C. Plaintiff's Claim that IACP Assessed Agency Fees for Nongermane Expenses

The Supreme Court has held that while nonunion members may be compelled to contribute their share of costs of collective bargaining, they may not be compelled to contribute funds used to finance causes not germane to collective bargaining. Abood v. Detroit Board of Ed., 431 U.S. 209, 234-36, 97 S.Ct. 1782, 52 L.Ed.2d 261 (1977). As this Court mentioned earlier, chargeable activities must be "germane" to collective bargaining activity, justified by the government's interest in labor peace and avoiding free riders, and not add significantly to the burdening of free speech that is inherent in the allowance of an agency shop. See Lehnert v. Ferris Faculty Ass'n, 500 U.S. 507, 519, 111 S.Ct. 1950, 114 L.Ed.2d 572 (1991). The burden is on the defendant to show that the expenditures were germane. Hudson, 475 U.S. at 306, 106 S.Ct. 1066. Whether expenses are germane or nongermane is a matter of law and is appropriately decided by this Court. Miller v. Air Line Pilots Assoc., 108 F.3d 1415 (D.C.Cir.1997), aff'd on other grounds, Air Line Pilots Assoc. v. Miller, 523 U.S. 866, 118 S.Ct. 1761, 140 L.Ed.2d 1070 (1998). Plaintiff claims that IACP allocations of germane and nongermane expenses were improper in 1995 and 1996.

1. The ALPA Merger

In 1995 and 1996, IACP became concerned with the possibility that Continental would merge with another airline, perhaps one whose pilots were represented by the Air Line Pilots Association Union ("ALPA"). Because such a merger may have caused the Continental pilots to lose their seniority status, IACP resolved to attempt to affiliate with ALPA. (Def.'s Ex. 10.) Plaintiff contends, however, that IACP's expenses associated with ALPA are not germane.

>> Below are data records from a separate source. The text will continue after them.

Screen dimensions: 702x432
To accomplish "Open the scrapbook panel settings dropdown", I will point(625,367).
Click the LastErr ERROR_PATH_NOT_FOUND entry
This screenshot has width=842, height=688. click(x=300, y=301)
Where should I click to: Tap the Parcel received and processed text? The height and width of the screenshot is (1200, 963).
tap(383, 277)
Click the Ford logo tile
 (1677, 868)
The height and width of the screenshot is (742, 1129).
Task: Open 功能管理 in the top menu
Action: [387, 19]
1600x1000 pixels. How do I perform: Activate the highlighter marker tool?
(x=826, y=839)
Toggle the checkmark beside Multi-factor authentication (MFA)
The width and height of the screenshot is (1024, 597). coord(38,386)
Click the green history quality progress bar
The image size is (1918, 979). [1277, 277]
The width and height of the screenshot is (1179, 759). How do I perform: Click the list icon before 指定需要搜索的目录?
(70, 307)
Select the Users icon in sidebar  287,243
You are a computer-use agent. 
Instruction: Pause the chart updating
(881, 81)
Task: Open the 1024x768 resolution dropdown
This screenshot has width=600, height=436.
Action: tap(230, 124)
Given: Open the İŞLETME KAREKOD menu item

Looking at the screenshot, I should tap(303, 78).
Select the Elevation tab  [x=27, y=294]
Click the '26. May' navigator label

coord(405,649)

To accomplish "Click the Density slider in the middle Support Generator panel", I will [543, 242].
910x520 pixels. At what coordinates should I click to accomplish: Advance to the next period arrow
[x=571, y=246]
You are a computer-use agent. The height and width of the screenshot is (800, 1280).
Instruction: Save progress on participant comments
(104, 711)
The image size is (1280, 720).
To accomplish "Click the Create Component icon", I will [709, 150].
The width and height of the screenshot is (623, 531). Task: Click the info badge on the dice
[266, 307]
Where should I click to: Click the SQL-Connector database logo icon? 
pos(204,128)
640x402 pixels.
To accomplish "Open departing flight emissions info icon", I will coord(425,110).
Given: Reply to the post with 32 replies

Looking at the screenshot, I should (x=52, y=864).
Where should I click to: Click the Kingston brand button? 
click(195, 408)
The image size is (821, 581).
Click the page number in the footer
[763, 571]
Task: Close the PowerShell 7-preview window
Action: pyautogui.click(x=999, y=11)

In 1996, Plaintiff was not charged for any expenses associated with the ALPA merger because Defendant categorized them as nongermane. In addition, this Court has already ruled that the statute of limitations bars Plaintiff's claims regarding the 1995 SGNE, the only year that ALPA merger expenses were classified as germane. Therefore, Plaintiff's claims regarding the ALPA merger expenses must fail for failure to state a claim upon which relief can be granted.

However, even if the statute of limitations did not bar Plaintiff's 1995 claim, his claim with regard to the ALPA merger expenses could not stand because the expenses are germane as a matter of law.1

Plaintiff admits that a merger of two air carriers can alter the pilots' seniority expectations, one of the most important aspects of their employment. (Fell Dep. at 21.) In a merger with another carrier, a pilot's seniority number would have to be consolidated in a method worked out between the two groups. (Fell Dep. at 21.) However, when an ALPA-union carrier merges with another ALPA-union carrier, those two carriers have a required integration procedure. (Fell Dep. at 23.)

A merger of Continental with another airline could have significantly affected the seniority status of the Continental pilots under their current collective bargaining agreement. However, if IACP merged with ALPA before Continental merged with an ALPA-union airline, the Continental pilots would have been subject to the ALPA seniority integration formula. Without an affiliation between IACP and ALPA, though, the Continental pilots may have had held little bargaining power in the event of a merger.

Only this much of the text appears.